Considérant que contrairement à ce que soutient en appel, à titre subsidiaire, le centre hospitalier de Pontoise, c'est à bon droit que le tribunal administratif de Versailles l'a condamné à réparer l'intégralité du préjudice subi par Marlène du fait de la perte de chance d'échapper à l'amputation résultant de la faute commise ; que le centre hospitalier de Pontoise n'est ainsi pas fondé à demander que l'indemnité accordée au titre de cette perte de chance soit ramenée au cinquième des différents chefs de préjudice subis ;

Considérant, par ailleurs, que dans un mémoire enregistré à la cour administrative d'appel de Paris le 2 novembre 2001, les consorts X ont demandé la capitalisation des intérêts afférents aux sommes que leur a accordées le tribunal administratif de Versailles ; qu'à cette date, les intérêts étaient dus pour au moins une année entière ; qu'il y a lieu, dès lors, de faire droit à la demande de capitalisation tant à cette date qu'à chaque échéance annuelle à compter de cette date ;

Sur les conclusions tendant à l'application de l'article L. 761-1 du code de justice administrative :

Considérant qu'il y a lieu, dans les circonstances de l'espèce, de faire application de ces dispositions et de mettre à la charge du centre hospitalier de Pontoise la somme de 3 000 euros au titre des frais exposés par les consorts X et non compris dans les dépens ; qu'en revanche, il n'y a pas lieu, dans les circonstances de l'espèce, de faire application des mêmes dispositions et de mettre à la charge du centre hospitalier de Pontoise la somme que demande la caisse primaire d'assurance maladie du Val-d'Oise au titre des frais exposés par elle et non compris dans les dépens ;

DECIDE :
Article 1er : Les articles 1 à 5 de l'arrêt de la cour administrative d'appel de Paris du 17 décembre 2002 sont annulés.

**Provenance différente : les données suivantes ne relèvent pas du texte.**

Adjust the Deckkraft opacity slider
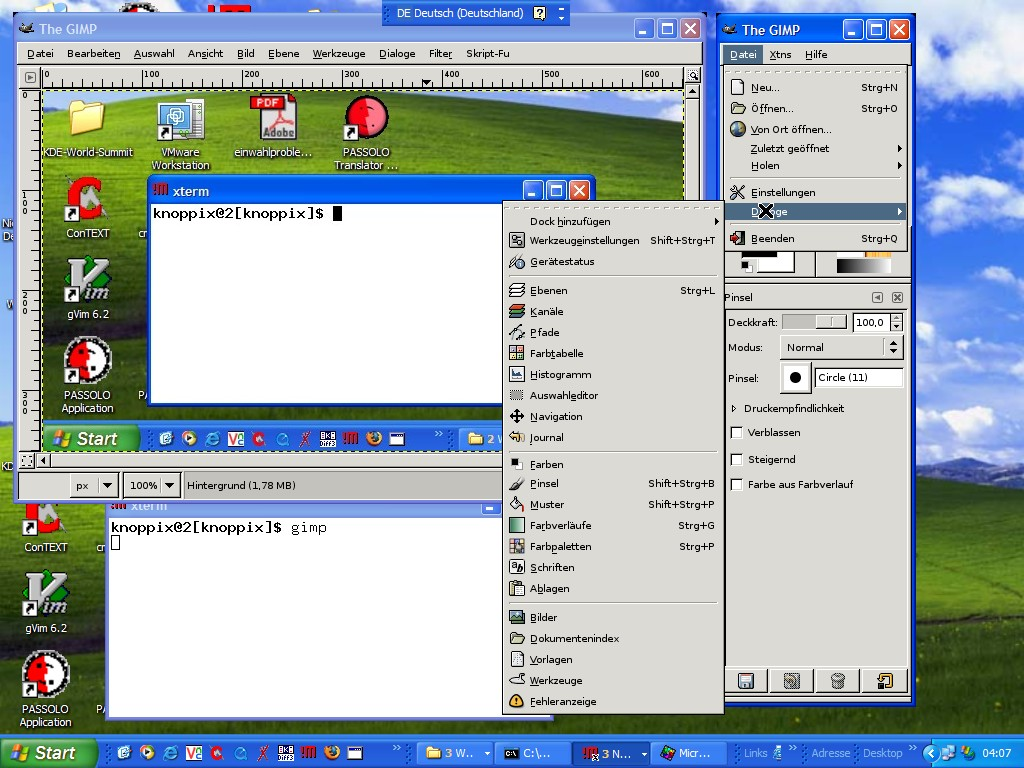1024x768 pixels. pos(814,322)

Article 2 : Le pourvoi incident du centre hospitalier de Pontoise est rejeté.
Article 3 : Les conclusions subsidiaires présentées par le centre hospitalier de Pontoise devant la cour administrative d'appel de Paris sont rejetées.
Article 4 : Les intérêts afférents aux sommes que le tribunal administratif de Versailles a condamné le centre hospitalier de Pontoise à verser aux consorts X dans son jugement du 4 juin 1999, échus à la date du 2 novembre 2001 puis à chaque échéance annuelle à compter de cette date, seront capitalisés à chacune de ces dates pour produire eux-mêmes intérêts.

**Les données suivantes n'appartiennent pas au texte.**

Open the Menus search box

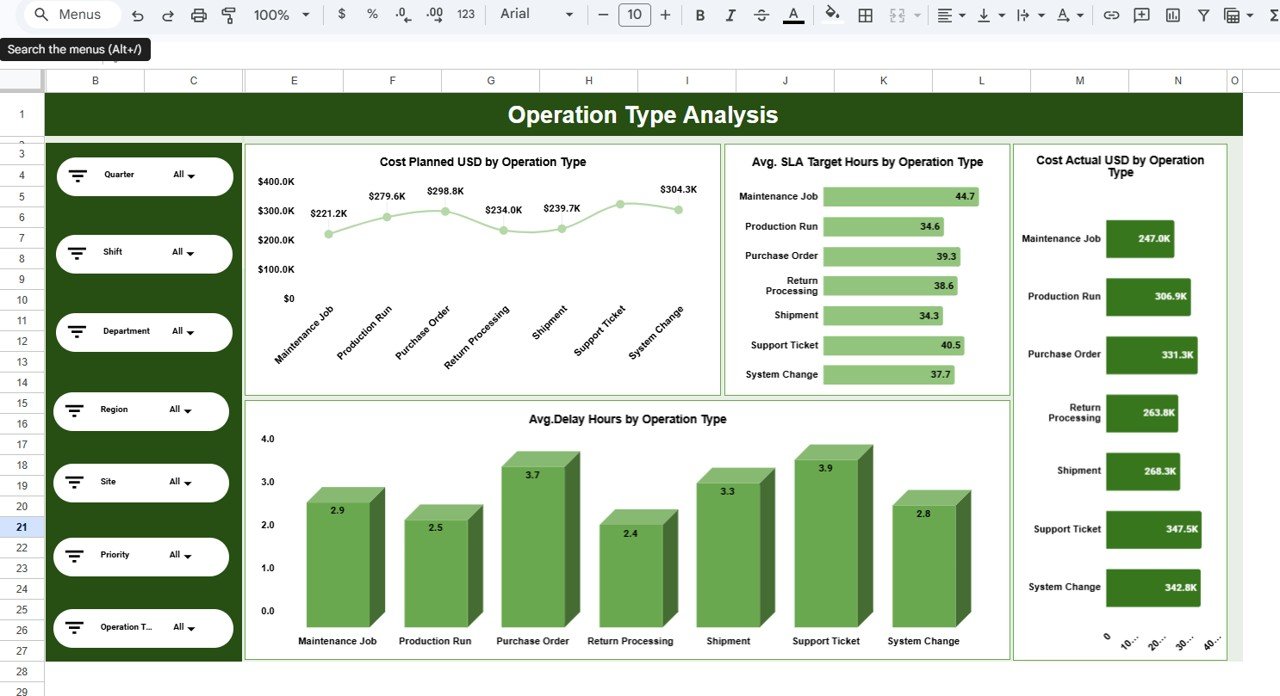[x=68, y=14]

Article 5 : Le centre hospitalier de Pontoise versera à M. et Mme X une somme de 3 000 euros au titre de l'article L. 761-1 du code de justice administrative.

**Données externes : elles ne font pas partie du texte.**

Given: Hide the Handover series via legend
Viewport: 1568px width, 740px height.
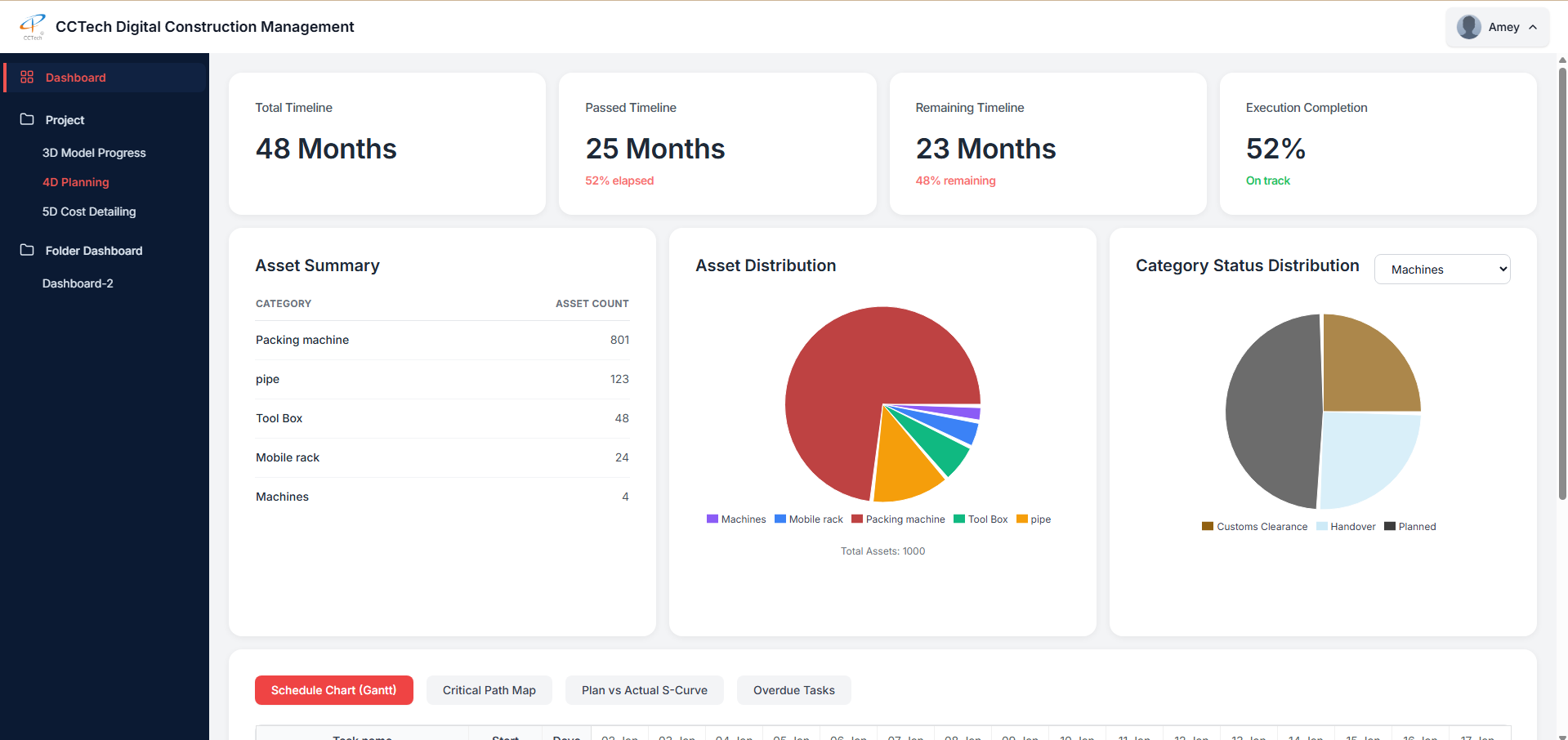Looking at the screenshot, I should click(1345, 527).
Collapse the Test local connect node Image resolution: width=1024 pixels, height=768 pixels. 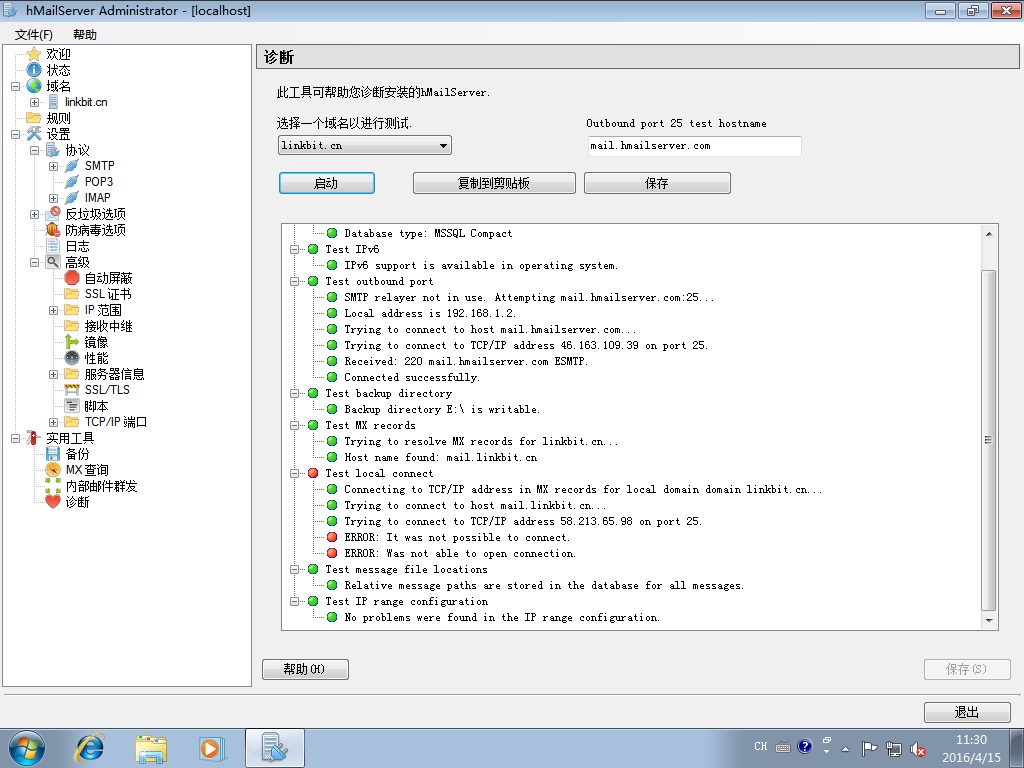tap(295, 473)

Article 6 : Les conclusions de la caisse primaire d'assurance maladie du Val-d'Oise tendant à l'application des dispositions de l'article L. 761-1 du code de justice administrative sont rejetées.
Article 7 : La présente décision sera notifiée à M. et Mme Philippe X, au centre hospitalier de Pontoise, à la caisse primaire d'assurance maladie du Val-d'Oise et au ministre de la santé et des solidarités.